Today, the program enjoys high ratings on Russian television and has gone international. KVN chapters have opened abroad in countries where there are significant Russian communities, and international tournaments are held on a regular basis. The show has “movements” (local clubs) in over 1000 Russian cities and towns; there are about 40,000 players among roughly 2000 school teams and over 5 million people watching the show live each year as part of studio audiences.
KVN has its roots in Soviet culture. The genre was born out of the Soviet agit-brigada, which in its last years ran out of propaganda to agitate and was confined to a small number of student artistic groups. In the old agitbrigades, a line of people standing on the stage, representing one entity, one society, was a common sight, just as is in today’s KVN. Then there is the role-swapping, in which the performers move quickly from one character to another, speaking for the hero one moment and breaking the frame the next to speak for the author.
KVN also draws on the student miniature theaters (STEMs), which were hugely popular in the USSR in 1950s and ‘60s. These were contests in which only two or three performers transformed an ordinary situation into a farce, often with heavy use of improvisation.
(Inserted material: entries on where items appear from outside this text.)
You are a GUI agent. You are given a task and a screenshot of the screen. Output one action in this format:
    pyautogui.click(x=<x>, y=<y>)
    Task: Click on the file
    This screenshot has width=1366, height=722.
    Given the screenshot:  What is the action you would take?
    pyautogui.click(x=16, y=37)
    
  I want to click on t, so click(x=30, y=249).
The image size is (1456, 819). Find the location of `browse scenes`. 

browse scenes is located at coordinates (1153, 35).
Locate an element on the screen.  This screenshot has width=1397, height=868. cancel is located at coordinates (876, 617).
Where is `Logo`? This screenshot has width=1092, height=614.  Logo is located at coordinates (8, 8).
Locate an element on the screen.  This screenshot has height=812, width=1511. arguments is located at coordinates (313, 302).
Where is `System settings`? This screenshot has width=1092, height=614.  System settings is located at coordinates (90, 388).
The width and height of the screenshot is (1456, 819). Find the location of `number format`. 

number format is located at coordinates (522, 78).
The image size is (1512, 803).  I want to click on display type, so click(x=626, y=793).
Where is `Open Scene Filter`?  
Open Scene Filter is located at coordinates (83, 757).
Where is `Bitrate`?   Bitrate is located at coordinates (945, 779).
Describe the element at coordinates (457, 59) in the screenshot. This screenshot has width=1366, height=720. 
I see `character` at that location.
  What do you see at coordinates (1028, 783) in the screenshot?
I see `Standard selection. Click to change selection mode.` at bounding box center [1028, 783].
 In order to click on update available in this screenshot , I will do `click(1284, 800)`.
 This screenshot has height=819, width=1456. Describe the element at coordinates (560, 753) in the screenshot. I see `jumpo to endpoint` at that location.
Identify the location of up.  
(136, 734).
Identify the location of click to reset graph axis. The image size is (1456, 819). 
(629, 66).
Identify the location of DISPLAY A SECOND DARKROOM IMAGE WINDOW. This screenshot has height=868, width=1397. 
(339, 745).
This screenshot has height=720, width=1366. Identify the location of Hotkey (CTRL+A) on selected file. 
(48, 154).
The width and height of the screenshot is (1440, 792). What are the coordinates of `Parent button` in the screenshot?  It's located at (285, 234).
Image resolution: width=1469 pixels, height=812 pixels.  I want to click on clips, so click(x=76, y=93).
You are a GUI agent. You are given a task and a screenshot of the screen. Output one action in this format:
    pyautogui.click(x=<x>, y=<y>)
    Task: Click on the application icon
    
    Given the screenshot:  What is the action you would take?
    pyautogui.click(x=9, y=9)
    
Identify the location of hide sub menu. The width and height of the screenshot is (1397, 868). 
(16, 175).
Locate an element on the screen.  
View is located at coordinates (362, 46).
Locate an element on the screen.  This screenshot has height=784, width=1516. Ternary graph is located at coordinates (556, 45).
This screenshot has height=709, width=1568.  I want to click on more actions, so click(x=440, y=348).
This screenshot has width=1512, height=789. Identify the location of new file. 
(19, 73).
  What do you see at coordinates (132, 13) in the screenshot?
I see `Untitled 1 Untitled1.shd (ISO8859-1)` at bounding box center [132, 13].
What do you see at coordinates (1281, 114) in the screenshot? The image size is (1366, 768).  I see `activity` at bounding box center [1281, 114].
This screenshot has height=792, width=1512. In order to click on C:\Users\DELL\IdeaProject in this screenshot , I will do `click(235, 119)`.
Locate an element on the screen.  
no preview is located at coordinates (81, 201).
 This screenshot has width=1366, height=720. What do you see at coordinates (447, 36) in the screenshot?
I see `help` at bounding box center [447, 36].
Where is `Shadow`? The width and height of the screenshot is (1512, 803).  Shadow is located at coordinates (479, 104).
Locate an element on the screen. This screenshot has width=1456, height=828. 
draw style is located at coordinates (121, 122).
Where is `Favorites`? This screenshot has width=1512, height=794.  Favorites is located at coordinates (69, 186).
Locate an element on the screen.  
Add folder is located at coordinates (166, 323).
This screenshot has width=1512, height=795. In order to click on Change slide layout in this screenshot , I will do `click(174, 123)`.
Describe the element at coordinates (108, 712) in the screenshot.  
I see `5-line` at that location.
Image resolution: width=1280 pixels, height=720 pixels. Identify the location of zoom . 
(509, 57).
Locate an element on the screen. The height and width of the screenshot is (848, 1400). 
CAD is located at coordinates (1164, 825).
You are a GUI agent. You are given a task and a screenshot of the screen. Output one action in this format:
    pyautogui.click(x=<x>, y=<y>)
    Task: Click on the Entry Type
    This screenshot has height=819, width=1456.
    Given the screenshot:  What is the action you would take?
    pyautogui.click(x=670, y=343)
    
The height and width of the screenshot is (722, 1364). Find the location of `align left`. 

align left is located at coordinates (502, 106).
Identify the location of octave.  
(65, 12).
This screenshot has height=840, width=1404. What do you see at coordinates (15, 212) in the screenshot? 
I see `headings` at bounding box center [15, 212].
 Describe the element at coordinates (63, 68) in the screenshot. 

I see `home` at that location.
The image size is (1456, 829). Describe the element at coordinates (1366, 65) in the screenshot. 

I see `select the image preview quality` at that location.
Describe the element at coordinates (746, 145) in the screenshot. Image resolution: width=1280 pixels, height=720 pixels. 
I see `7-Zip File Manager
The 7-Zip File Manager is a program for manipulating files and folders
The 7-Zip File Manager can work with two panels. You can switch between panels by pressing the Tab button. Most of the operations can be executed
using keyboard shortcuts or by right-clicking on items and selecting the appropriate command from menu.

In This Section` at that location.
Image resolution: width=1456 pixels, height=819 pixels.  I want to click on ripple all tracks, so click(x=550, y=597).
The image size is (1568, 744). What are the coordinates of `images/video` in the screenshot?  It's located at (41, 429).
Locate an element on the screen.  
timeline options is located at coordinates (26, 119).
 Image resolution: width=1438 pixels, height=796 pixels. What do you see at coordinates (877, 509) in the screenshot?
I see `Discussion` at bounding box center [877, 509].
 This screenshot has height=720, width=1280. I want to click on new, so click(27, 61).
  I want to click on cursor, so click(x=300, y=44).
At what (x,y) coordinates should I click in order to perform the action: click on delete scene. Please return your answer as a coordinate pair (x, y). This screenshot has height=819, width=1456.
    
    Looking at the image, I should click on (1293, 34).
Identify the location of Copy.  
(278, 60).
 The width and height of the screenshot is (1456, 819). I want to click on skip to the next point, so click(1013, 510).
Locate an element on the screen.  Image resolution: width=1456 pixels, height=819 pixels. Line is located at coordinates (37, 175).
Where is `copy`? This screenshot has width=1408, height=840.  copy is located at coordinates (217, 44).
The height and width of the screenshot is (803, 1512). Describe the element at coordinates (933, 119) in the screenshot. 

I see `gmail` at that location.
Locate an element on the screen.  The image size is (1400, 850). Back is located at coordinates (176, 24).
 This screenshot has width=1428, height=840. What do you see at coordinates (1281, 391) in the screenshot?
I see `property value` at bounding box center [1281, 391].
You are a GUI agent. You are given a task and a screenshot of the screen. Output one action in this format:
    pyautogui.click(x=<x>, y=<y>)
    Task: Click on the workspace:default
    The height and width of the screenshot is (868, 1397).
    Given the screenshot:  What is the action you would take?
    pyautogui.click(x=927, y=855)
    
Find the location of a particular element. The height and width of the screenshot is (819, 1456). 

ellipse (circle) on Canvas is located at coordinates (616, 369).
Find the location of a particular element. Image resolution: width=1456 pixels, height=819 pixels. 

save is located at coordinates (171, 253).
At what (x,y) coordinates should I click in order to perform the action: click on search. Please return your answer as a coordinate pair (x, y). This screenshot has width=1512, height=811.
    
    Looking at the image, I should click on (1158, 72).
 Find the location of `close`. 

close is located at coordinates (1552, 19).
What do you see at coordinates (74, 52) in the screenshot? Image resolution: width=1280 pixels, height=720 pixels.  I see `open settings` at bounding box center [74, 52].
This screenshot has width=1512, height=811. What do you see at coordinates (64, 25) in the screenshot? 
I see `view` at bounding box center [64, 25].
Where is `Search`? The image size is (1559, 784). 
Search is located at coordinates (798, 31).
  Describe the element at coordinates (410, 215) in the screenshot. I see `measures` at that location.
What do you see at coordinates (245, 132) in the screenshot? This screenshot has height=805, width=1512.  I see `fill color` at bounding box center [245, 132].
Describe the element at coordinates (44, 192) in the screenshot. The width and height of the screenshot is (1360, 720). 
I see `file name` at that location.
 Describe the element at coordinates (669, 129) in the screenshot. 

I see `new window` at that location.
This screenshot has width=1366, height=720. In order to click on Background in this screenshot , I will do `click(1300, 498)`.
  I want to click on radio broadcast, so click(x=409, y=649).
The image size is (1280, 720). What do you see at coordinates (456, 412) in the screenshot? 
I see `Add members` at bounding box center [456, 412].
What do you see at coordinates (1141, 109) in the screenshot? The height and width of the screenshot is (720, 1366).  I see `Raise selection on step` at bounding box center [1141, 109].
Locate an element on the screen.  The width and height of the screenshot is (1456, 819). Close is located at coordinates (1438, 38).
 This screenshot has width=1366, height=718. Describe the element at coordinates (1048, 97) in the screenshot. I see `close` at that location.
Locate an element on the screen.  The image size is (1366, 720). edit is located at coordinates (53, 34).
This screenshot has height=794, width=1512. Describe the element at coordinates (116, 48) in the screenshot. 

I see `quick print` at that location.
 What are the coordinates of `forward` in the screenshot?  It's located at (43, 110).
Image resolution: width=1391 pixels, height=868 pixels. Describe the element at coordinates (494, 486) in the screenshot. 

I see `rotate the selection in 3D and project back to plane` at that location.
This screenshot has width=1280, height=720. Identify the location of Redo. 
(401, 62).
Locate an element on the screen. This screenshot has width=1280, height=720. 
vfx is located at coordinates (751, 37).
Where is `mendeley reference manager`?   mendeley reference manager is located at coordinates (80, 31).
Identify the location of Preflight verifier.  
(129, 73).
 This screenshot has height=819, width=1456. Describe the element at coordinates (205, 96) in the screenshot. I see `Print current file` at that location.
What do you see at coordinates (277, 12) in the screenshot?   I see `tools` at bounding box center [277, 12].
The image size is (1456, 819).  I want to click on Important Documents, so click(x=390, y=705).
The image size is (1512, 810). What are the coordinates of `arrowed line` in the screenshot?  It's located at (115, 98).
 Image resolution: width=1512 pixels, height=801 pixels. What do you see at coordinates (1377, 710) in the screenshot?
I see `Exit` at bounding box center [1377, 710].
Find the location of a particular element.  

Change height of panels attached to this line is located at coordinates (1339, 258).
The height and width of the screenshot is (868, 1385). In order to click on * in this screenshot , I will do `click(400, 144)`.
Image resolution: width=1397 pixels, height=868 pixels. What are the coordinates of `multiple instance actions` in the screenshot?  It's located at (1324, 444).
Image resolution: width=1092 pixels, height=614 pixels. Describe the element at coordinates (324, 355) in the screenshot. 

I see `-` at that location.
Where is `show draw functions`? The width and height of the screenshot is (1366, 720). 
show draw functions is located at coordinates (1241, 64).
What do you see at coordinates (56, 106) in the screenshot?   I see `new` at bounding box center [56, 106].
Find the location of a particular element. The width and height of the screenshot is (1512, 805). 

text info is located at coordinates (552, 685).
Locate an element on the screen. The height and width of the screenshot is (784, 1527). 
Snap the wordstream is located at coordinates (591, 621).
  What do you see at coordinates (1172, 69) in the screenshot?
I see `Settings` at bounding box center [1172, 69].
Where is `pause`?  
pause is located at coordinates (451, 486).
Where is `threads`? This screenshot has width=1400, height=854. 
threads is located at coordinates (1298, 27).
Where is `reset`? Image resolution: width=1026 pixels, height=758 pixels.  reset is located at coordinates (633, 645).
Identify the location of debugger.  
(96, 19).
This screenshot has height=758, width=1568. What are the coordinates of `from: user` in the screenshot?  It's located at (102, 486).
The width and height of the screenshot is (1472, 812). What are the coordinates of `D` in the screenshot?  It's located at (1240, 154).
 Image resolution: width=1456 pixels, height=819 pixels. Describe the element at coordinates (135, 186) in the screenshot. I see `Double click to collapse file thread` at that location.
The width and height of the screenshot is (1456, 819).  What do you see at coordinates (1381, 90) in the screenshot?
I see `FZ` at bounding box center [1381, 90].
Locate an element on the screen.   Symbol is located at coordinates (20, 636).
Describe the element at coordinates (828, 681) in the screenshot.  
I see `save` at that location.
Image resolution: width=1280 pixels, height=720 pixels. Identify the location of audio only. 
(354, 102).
More often than not, the action was based on tension between a hero and anti-hero, with a minimum of props and set decoration.
In Soviet days, spontaneous fun was the antidote to staid official comedy programs, and in today’s culture, the genre still works as a platform for a relaxed kind of humor whose appeal is not limited to youth. Middle-aged Russians who participated in KVN as students now watch the program with their children.
KVN is not, however, a fixed genre; the contest continues to evolve. Today’s formula is generally based on several kinds of acts: There is “greetings,” in which each team humorously introduces itself to the jury, audience, and emcee; extemporaneous “warm-up”, which uses a questionand- answer format; a musical part; a set of STEM-type dialogues; and a “homework” section, which allows for preparation in advance.
While the theatrical roots of KVN are clear, the use of competition gives the activity a freshness and urgency. Judges, mostly well-known celebrities, evaluate performances on humor, production values, and audience reaction. There is plenty of suspense for viewers, who always have their favorites and want to know who will win.
Participation in the game is hard work. As Phillip Kashpar, a graduate of Moscow’s Druzhba Narodov [Friendship of Peoples] University noted, “Those who take it seriously – and you have to if you want to get to the upper leagues – dedicate a lot of time.” In today’s world, where many students have to hold down parttime jobs to survive, not everyone has the time for KVN. Some universities sponsor KVN teams, but spiraling costs have cut into these budgets.
Though some “KVNists” have gone on professional careers in theater, most simply remember their amateur participation with pride. So as long as there are resources to support it, and Russian society is able to accept the sometimes poignant political satire that spontaneously finds its way into the repertoires, KVN will serve as a bridge between the past and the present, between formal Russian humor and informal FUN.